Apple Store Workers In Maryland Become First To Unionize

Workers at the store in Towson Center voted to form a union despite Apple's opposition.
Customers pick up online orders at the Apple Store at the Towson Town Center. The store just became the company's first to unionize.
Customers pick up online orders at the Apple Store at the Towson Town Center. The store just became the company's first to unionize.
via Associated Press

Workers at an Apple store outside Baltimore have formed the tech giant’s first retail union in the U.S., marking another high-profile victory for the labor movement this year.

Employees at the company’s Towson Center store voted 65 to 33 in favor of joining the International Association of Machinists and Aerospace Workers, according to a vote count conducted Saturday by the National Labor Relations Board. Board officials have not certified the results yet to make them official.

The union’s success at Apple shows the worker organizing wave that recently hit Starbucks, Amazon and REI may continue to spread to other big-name employers. Many workers who have felt mistreated during the pandemic are seeking out union representation amid the unusually tight labor market, with the labor board seeing a noticeable uptick in election petitions this year compared to 2021.

The president of the machinists union, Robert Martinez Jr., immediately called upon Apple to start negotiating a contract, and praised the Apple workers for what he called a "historic victory."

'They made a huge sacrifice for thousands of Apple employees across the nation who had all eyes on this election," he said.

The workers in Towson had been organizing with the machinists union under the name Apple Coalition of Organized Retail Employees, or AppleCORE. They sent a letter to Apple CEO Tim Cook last month saying they had “come together as a union because of a deep love of our role as workers within the company and out of care for the company itself.”

They alluded to other workers at “large companies in the service and tech sectors” that have chosen to unionize, saying they were proud to follow in those workers’ footsteps. More than 100 Starbucks stores have unionized since late last year, and the first Amazon union in the U.S. was established in New York City in April.

“The union’s success at Apple shows the worker organizing wave that recently hit Starbucks, Amazon and REI may continue to spread to other big-name employers.”

Those companies have strongly opposed their workers’ desire to form a union, and Apple appears to be taking a similar position, likely concerned that a successful union bid will quickly spread to other stores around the country like it has at Starbucks.

Store managers have urged workers not to unionize in meetings with staff, and the company has hired the same union-avoidance law firm as Starbucks, Littler Mendelson, to combat the effort. Meanwhile, a company executive released a video to tens of thousands of workers to meant to discourage unionization, The Verge reported. “I worry about what it would mean to put another organization in the middle of our relationship,” said the executive, Deirdre O’Brien.

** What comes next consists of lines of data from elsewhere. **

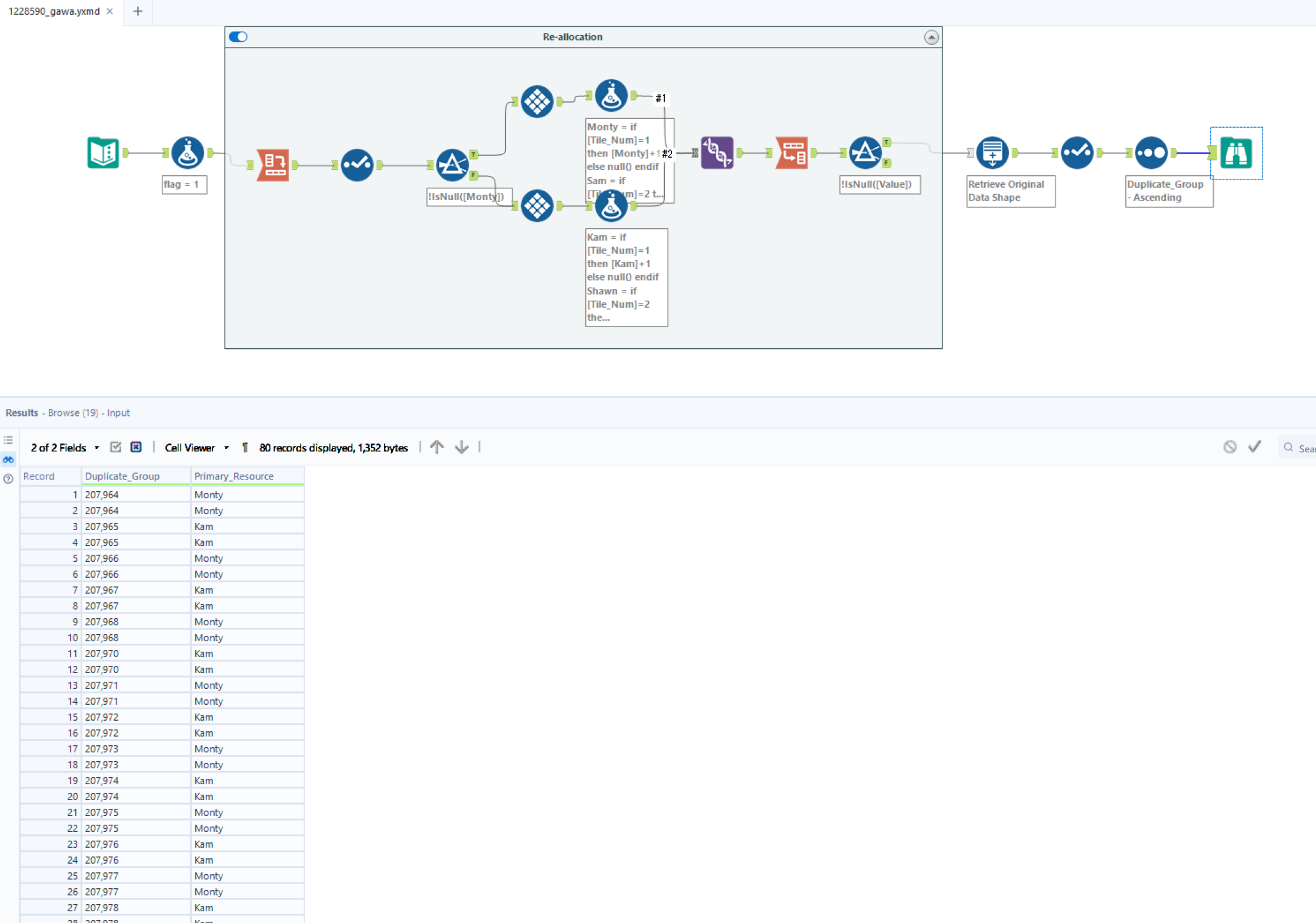Screen dimensions: 1316x923
Task: Click the '!IsNull([Monty])' Filter tool
Action: (452, 165)
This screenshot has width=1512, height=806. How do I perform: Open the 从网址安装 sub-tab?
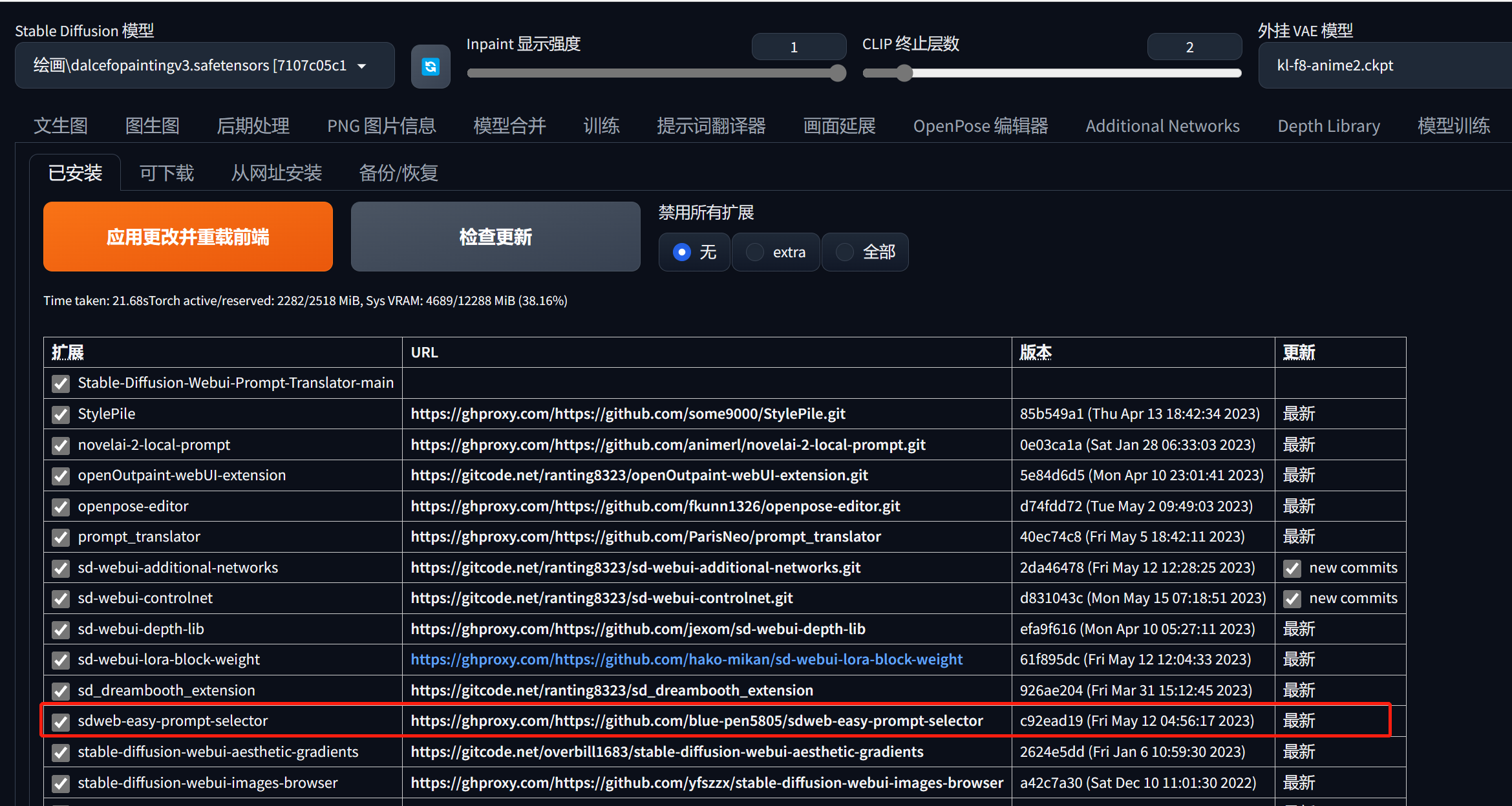pos(277,173)
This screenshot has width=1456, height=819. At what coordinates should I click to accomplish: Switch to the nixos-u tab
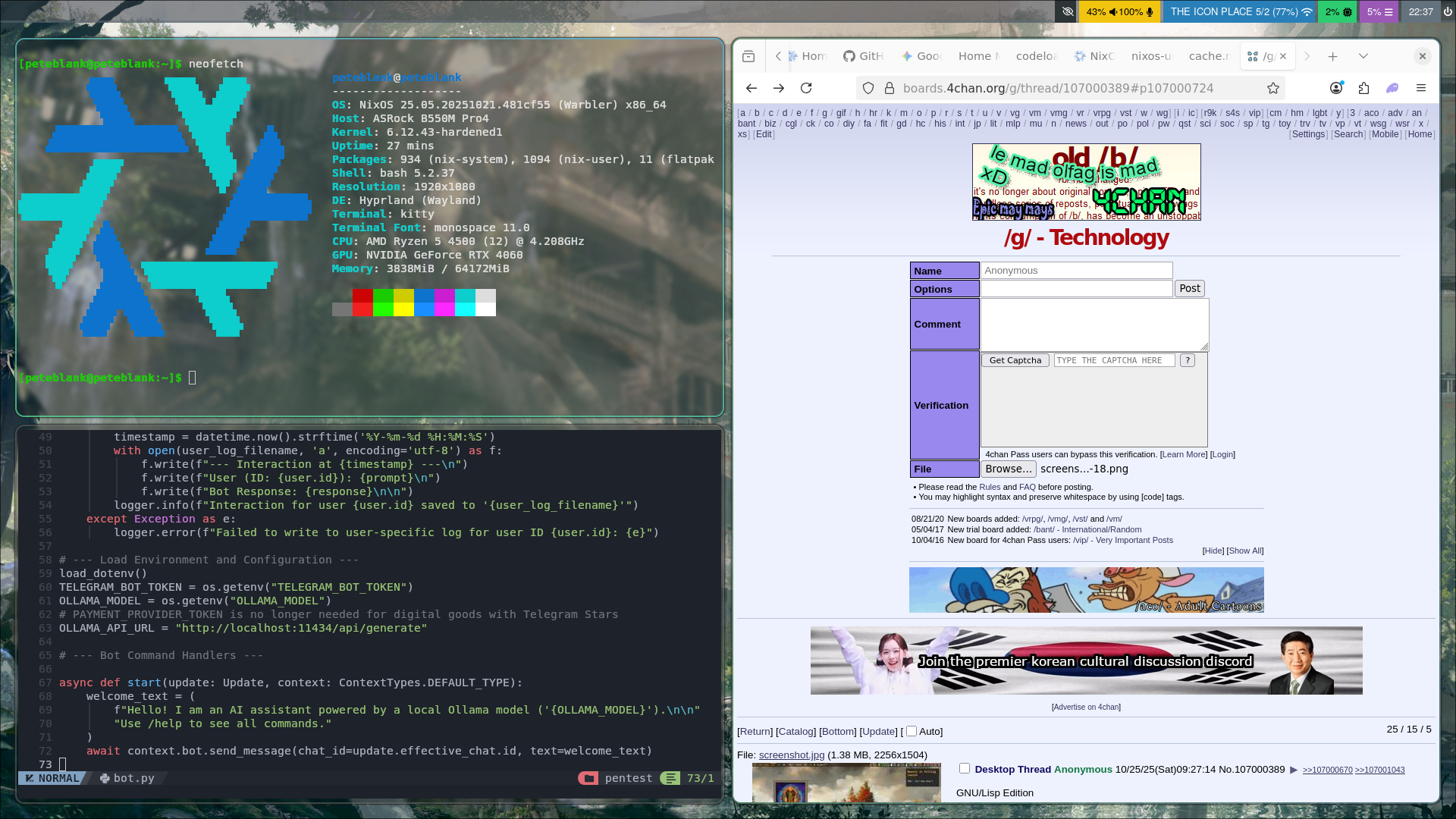(1150, 56)
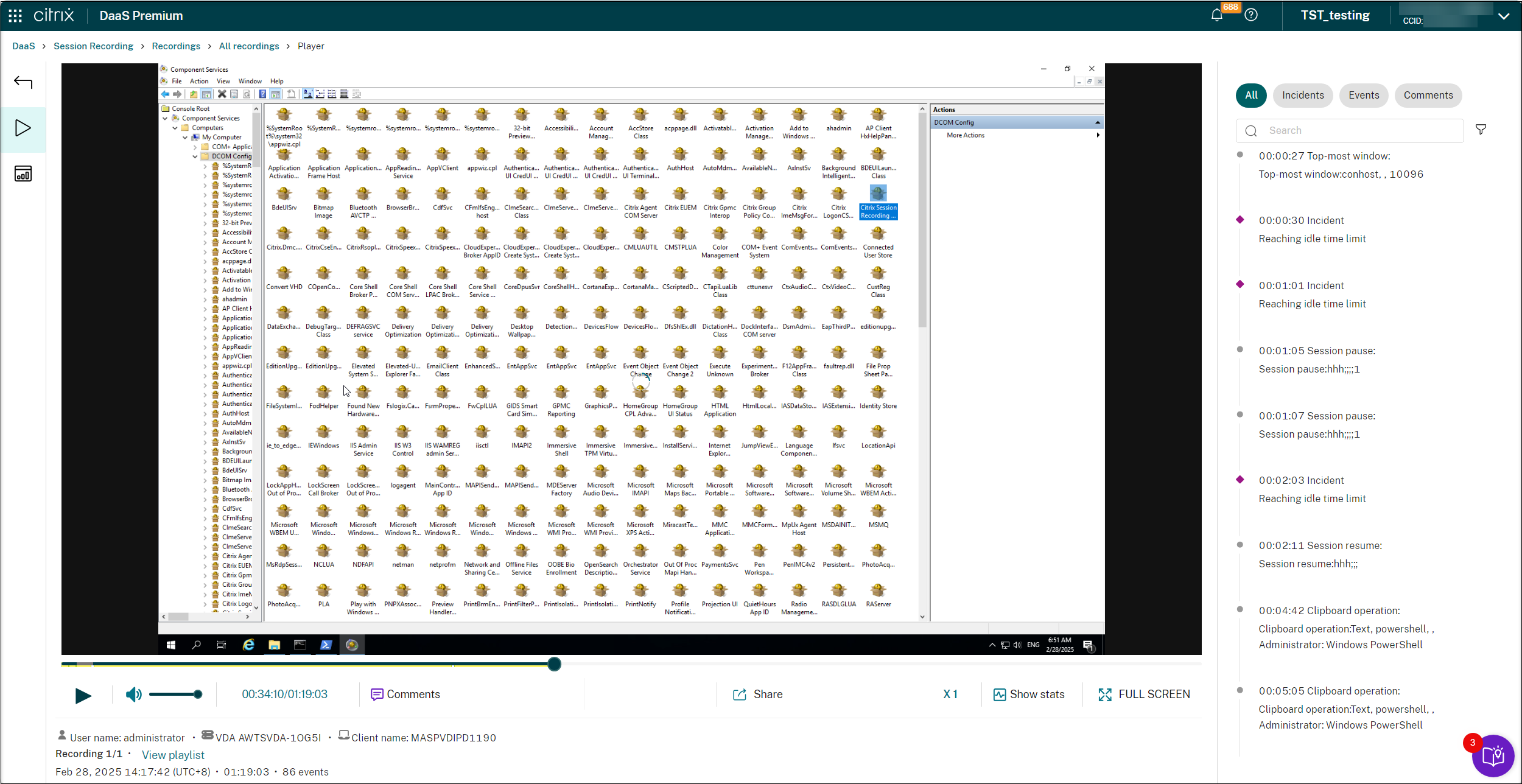Expand the account dropdown chevron
1522x784 pixels.
point(1504,16)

Other Apple retail workers have recently launched organizing campaigns as well. The Communications Workers of America union filed a petition to hold an election for an Apple store in an Atlanta mall but withdrew it weeks later, something unions sometimes do when they believe they’ve lost the necessary support.

CWA is also organizing workers at Apple’s Grand Central store in New York City, where workers are seeking to hold a vote of their own.